TAREFA 1 ▸
Liste todas as pessoas citadas pelo nome no trecho da reportagem.
TAREFA 2 ▸
Devolva o trecho da reportagem que começa em "Processos atrasados, vínculos" e vai até "trabalham no tribunal.".

Por meio da assessoria de imprensa do tribunal, perguntei se Valdirene gostaria de dar a sua versão sobre o que está nesta reportagem, mas não tive resposta.

A última audiência para decidir com quem ficará o menino deveria ter acontecido em março de 2020, mas a data foi remarcada porque a advogada da pastora Simone iria fazer uma cirurgia. O caso ainda está em andamento na justiça. Enviei algumas perguntas para a pastora por meio da sua advogada, que respondeu apenas que não havia nada a declarar.

A juíza Stella Simonne Ramos, porém, parece antecipar qual será o seu entendimento. Ao determinar que as visitas dos tios fossem quinzenais e não duas vezes por semana, como pediam os tios e o Ministério Público, ela argumentou a favor da pastora e do marido e disse que “o ECA prioriza não apenas relação de parentesco, mas consanguinidade com laços afetivos, o que vejo no presente caso”. A juíza Stella também não se manifestou.

Por e-mail, o presidente do Tribunal de Justiça do Estado do Amapá, desembargador Rommel Araújo de Oliveira, me respondeu que não poderia falar sobre os casos porque os processos estão “sob o manto do segredo de justiça” e que enviou as questões à Comissão Estadual Judiciária do Amapá, ao Juizado Especial da Infância e Juventude de Macapá e a todos os magistrados e servidores citados. Nenhum deles, porém, respondeu às minhas perguntas.

Processos atrasados, vínculos perdidos

O que também atrasa os processos de adoção é a demora do Núcleo de Atendimento Psicossocial para realizar os relatórios sociais com as famílias. Em três processos a que tive acesso, há ofícios nos quais Valdirene informa que não fez os estudos sociais “em virtude de expressiva demanda de processos, e o número reduzido de assistentes sociais no setor” – ao todo, três assistentes sociais trabalham no tribunal.

A demanda que alega existir, porém, não foi um empecilho no processo de adoção de Cyranette. Em apenas 10 dias, Valdirene entregou o relatório que foi decisivo para que a colega de tribunal ganhasse o caso. “Às vezes, [o que] melhor atende aos interesses do infante (…) [é] a entrega à adoção”, escreveu. Já no processo de Jéssica, ela levou quase oito meses para fazer o mesmo trabalho.

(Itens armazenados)
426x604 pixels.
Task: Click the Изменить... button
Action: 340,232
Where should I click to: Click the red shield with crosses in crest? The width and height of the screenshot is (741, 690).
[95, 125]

RESPOSTA 1 ▸
- Valdirene
- pastora Simone
- juíza Stella Simonne Ramos
- desembargador Rommel Araújo de Oliveira
- Cyranette
- Jéssica

RESPOSTA 2 ▸
Processos atrasados, vínculos perdidos

O que também atrasa os processos de adoção é a demora do Núcleo de Atendimento Psicossocial para realizar os relatórios sociais com as famílias. Em três processos a que tive acesso, há ofícios nos quais Valdirene informa que não fez os estudos sociais “em virtude de expressiva demanda de processos, e o número reduzido de assistentes sociais no setor” – ao todo, três assistentes sociais trabalham no tribunal.